For UHPLC-HRMS analysis, an Agilent 1290 Infinity II Series HPLC (Agilent Technologies, Santa Clara, CA, USA) with a high-speed binary pump coupled to an Agilent 6550 QTOF mass spectrometer and an Agilent dual jet stream electrospray ionization source (AJS-Dual ESI) was used. Agilent Technologies MassHunter software (Version B.07.00, Santa Clara, CA, USA) was used to obtain the data.

For sample treatment, an IKA-KS-130 Basic Orbital Shaker (Staufen, Germany) and a Horizon Technology Xcelvap air-drying system (Salem, MA, USA) were used.
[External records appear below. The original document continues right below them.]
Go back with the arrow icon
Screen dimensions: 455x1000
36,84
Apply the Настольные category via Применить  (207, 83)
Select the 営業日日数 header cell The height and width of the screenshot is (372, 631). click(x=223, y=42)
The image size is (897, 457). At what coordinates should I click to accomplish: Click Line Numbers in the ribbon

The permanent magnets used were blocks made of Nd-Fe-B with a strength of 33 kg, a weight of 86 g and dimensions of 50 × 15 × 15 mm obtained from Supermagnete (Gottmadingen, Germany). For sample filtration, 0.22 μm × 25 mm nylon syringe filters obtained from Agela Technologies (New York, NY, USA) were used.
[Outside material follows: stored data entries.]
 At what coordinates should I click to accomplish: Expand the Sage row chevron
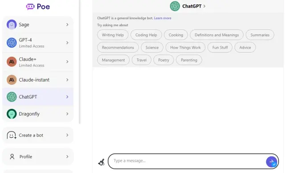[67, 25]
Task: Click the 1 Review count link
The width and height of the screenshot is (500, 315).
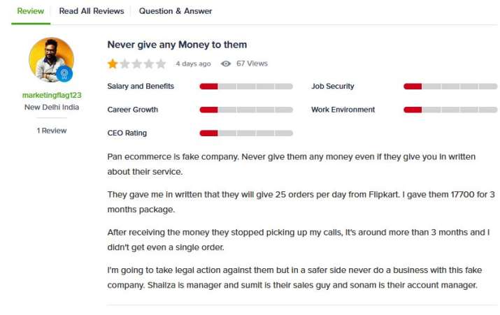Action: 52,131
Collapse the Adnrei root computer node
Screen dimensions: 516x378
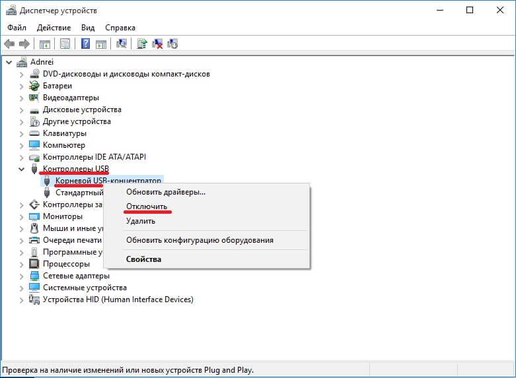tap(9, 62)
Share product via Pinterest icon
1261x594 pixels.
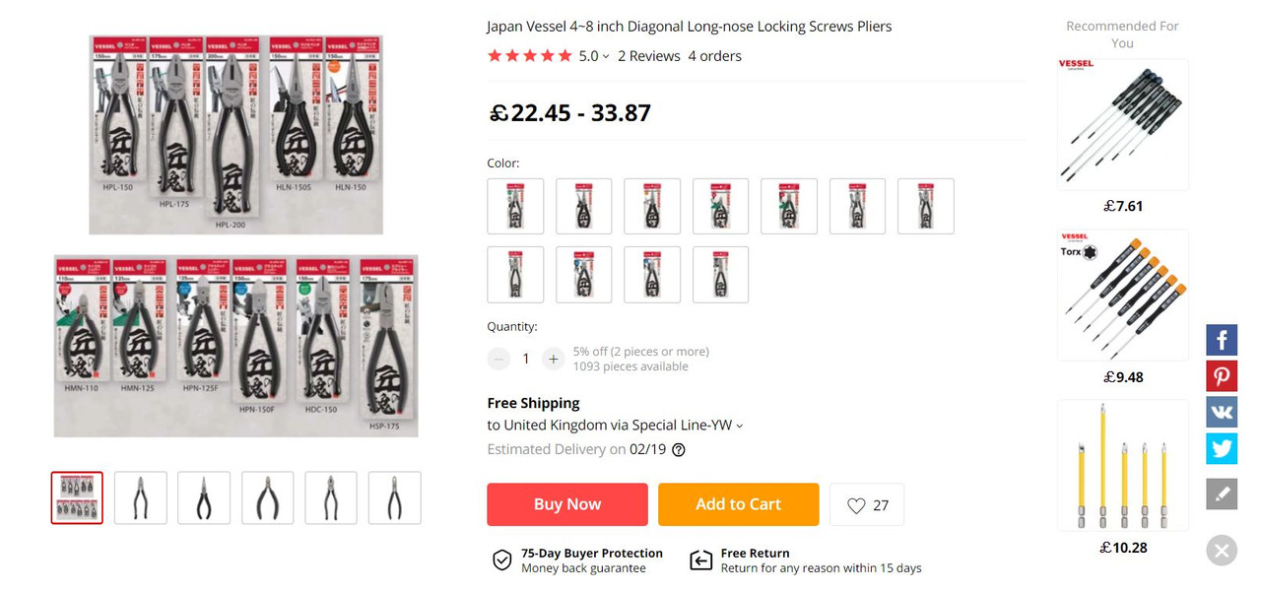tap(1222, 375)
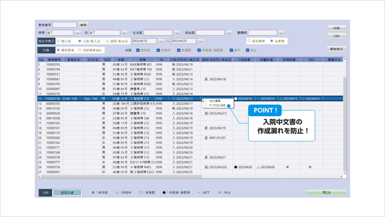The width and height of the screenshot is (385, 217).
Task: Click the 最新表示 refresh button
Action: [336, 49]
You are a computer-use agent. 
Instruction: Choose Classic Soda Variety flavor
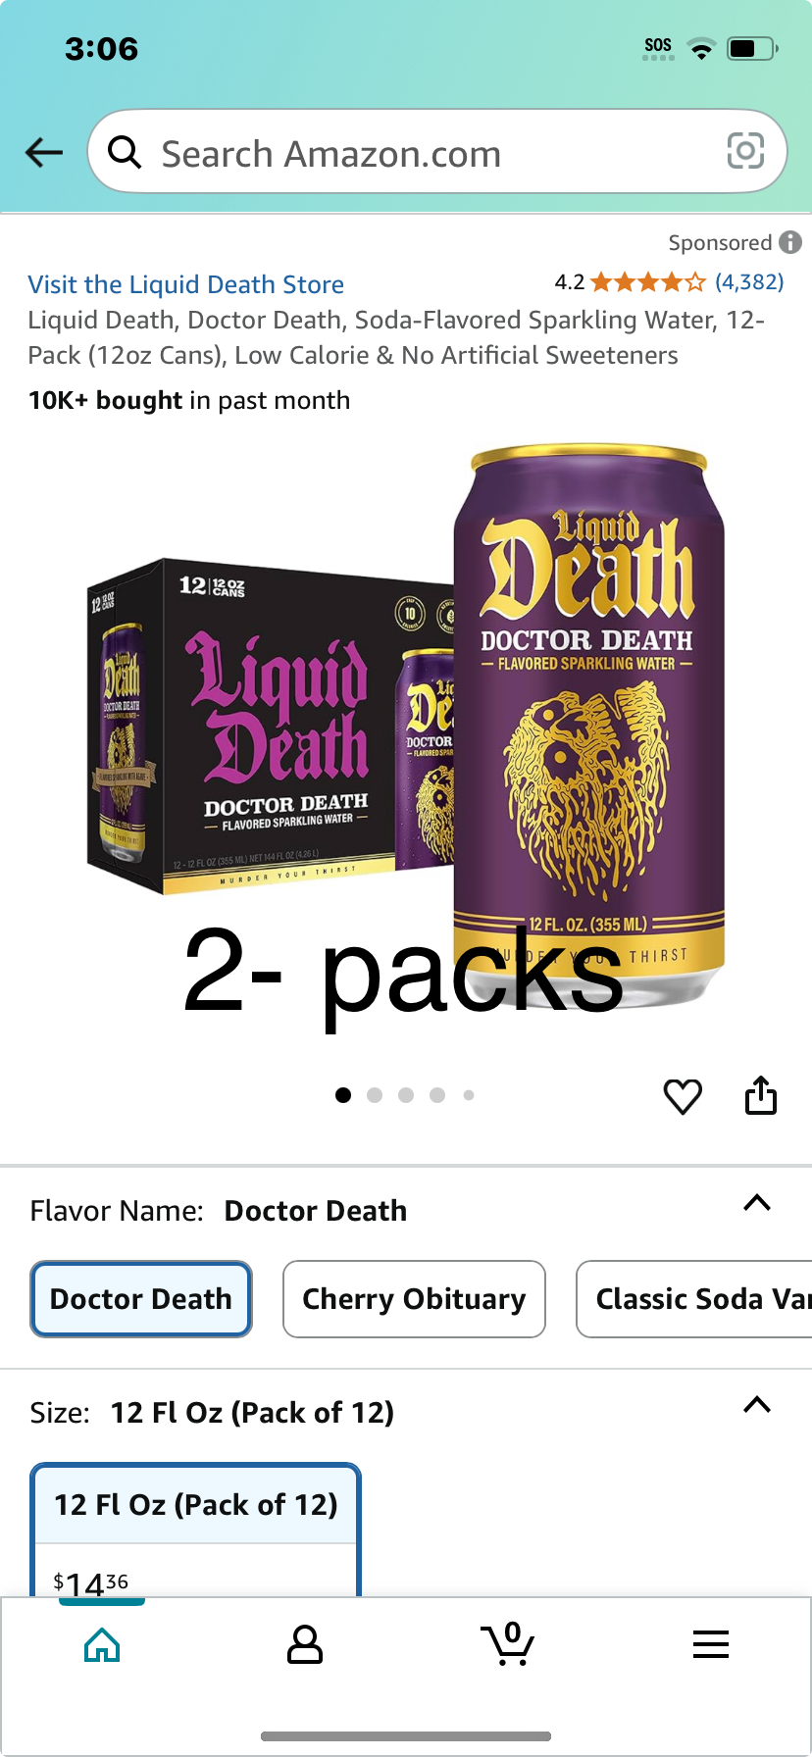point(694,1299)
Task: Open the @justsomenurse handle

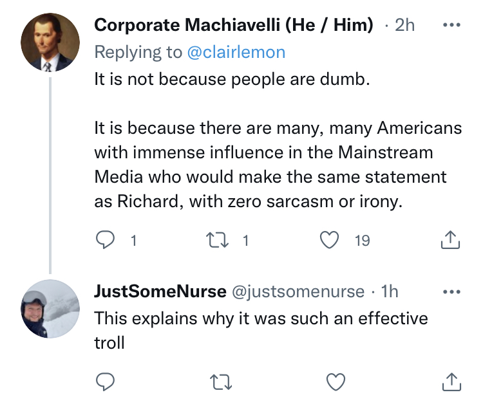Action: pyautogui.click(x=298, y=291)
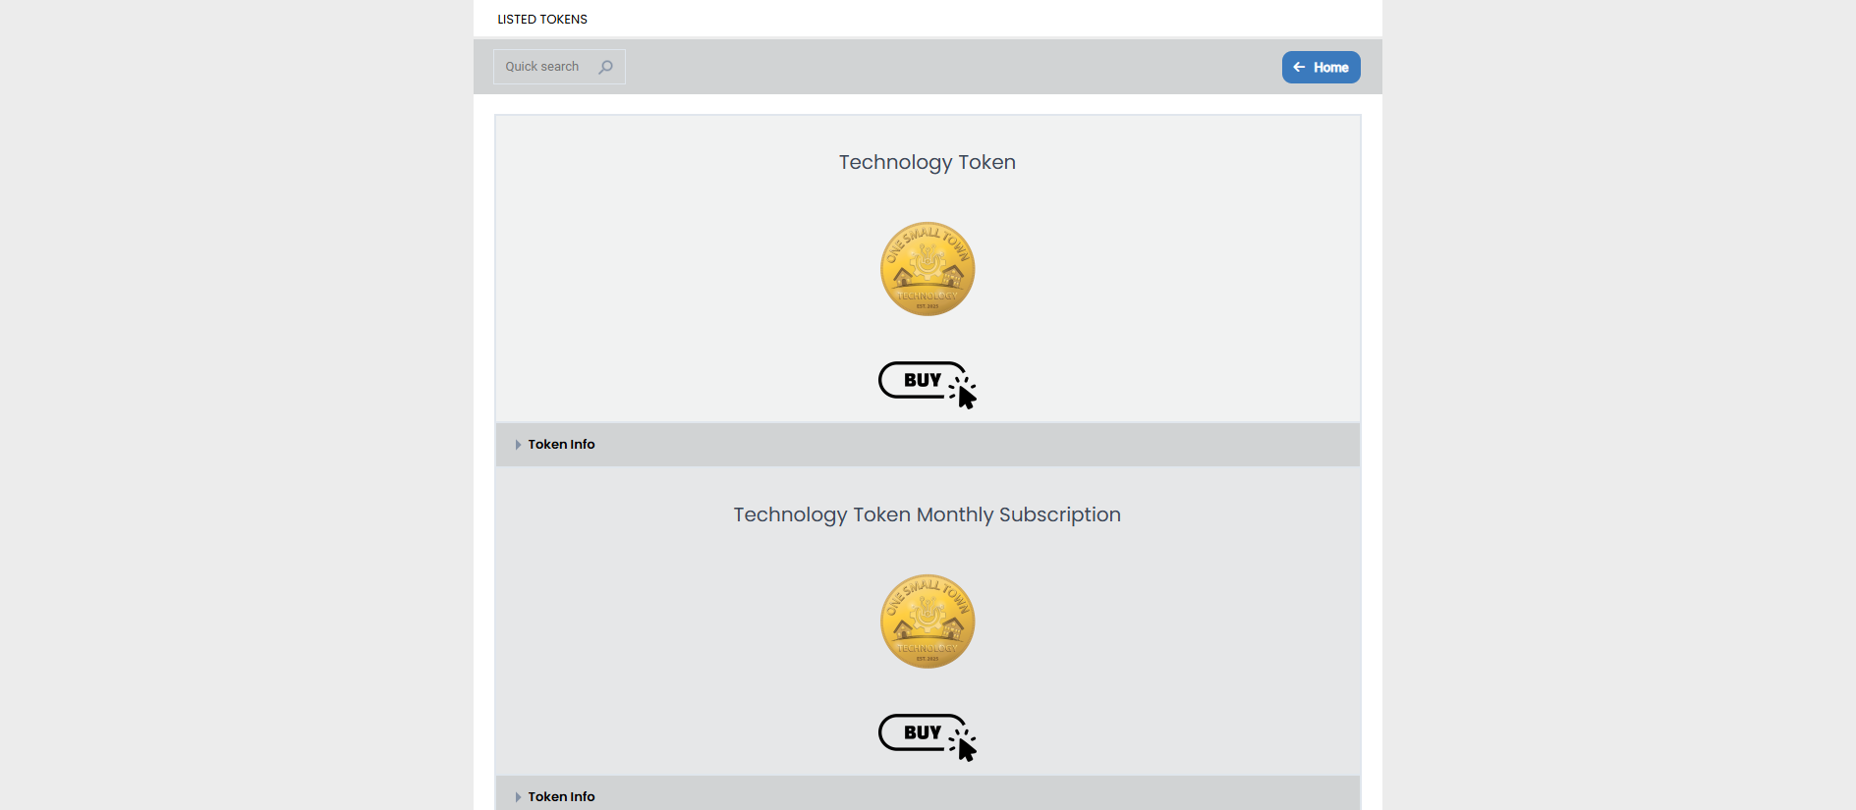The image size is (1856, 810).
Task: Expand Token Info below Technology Token
Action: click(x=561, y=444)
The statistical tools used for data processing were Microsoft Office Excel version 16.82 (Microsoft, Redmond, WA, USA), SigmaPlot 13.1 (Systat, Software Inc., San Jose, CA, USA) and Statgraphics (Statistical Graphics, Rockville, MD, USA).

4.3. Preparation of MMIP

To obtain the MMIPs, 0.85 g of Mohr’s salt and 0.42 g of iron trichloride hexahydrate were weighed and dissolved in 250 mL of Milli-Q water. Then, 0.5 g of commercial MIPs were added and heated at 50 °C for 20 min in an ultrasonic bath. After this time, 25 mL of 8 M ammonium hydroxide was added dropwise, keeping the temperature at 50 °C. The mixture was kept in the bath without ultrasounds at 50 °C for another 30 min. Finally, the MMIPs were collected with the help of a magnet and washed twice with Milli-Q water and twice with EtOH. They were left to dry at 70 °C and, once dry, were stored in glass vials at room temperature until further use.

4.4. Samples

A total of 31 pig feed samples were analyzed, all from the region of Murcia (Spain). In addition, one pig feed sample free of AFs was used for the optimization and validation of the method. All samples were stored at room temperature until analysis.

4.5. Sample Treatment

The treatment consisted of weighing 1.5 g of feed sample into a 15 mL centrifuge tube, adding 5 mL of Milli-Q water and then shaking for 20 s. Then, 10 mg of the MMIPs were added. The mixture was orbitally shaken for 10 min, the MMIPs were removed with the help of a magnet and the supernatant was decanted. For desorption of the analytes, 3 mL of ethyl acetate was added and orbitally shaken again for 10 min. After this time, with the help of an external magnet, the MMIPs were also removed and the supernatant solution was collected, placed in a test tube and dried completely with the help of an air stream at 35 °C. After drying, the sample was reconstituted by adding 250 μL of a MeOH: water mixture (50:50, v/v). Finally, the extract was filtered through a 0.22 μm nylon filter into a 2 mL vial with a 250 μL insert and analyzed by HPLC-FLD.

4.6. HPLC-FLD Analysis

The separation was carried out on an ACE Excel 3 C18 column (15 cm × 4.6 mm, 3 μm). The mobile phase consisted of a mixture of Milli-Q water, MeOH and ACN in a 65:20:15 (v/v/v) ratio, respectively, working in isocratic mode. The flow rate of the mobile phase was set at 1 mL/min and the injection volume of 20 μL. In the fluorescence detection system, 360 nm was selected as the excitation wavelength and 440 nm as the emission wavelength.

4.7. UHPLC-HRMS Analysis

For validation, a UHPLC was used, using a column ZORBAX RRHD Eclipse Plus C18 column (10 cm × 2.1 mm, 1.8 μm particle size) and a 0.3 μm inline filter, both from Agilent Technologies. The mobile phase used was composed of solvent A (water/MeOH (95:5, v/v)) and solvent B (MeOH/water (95:5, v/v)). Both solvents contained 0.3% formic acid and 5 mM ammonium formate. The gradient profile was as follows: 0–0.5 min 40% B, 0.5–5.5 min 40–70% B, 5.5–6 min 70–40% B and 6–8 min 40% B at a flow rate of 0.4 mL/min. The sample volume injected was 20 μL. Positive mode operation was used in the mass spectrometer. The drying gas flow rate was 16 L/min at a temperature of 130 °C and a nebulizer gas pressure of 30 psi. The enveloping gas flow rate was 11 L/min and the temperature was 300 °C. For data acquisition, MS scans were configured in the range of 100–1000 m/z. Three collision energies (0, 10 and 40 V) were used in each cycle.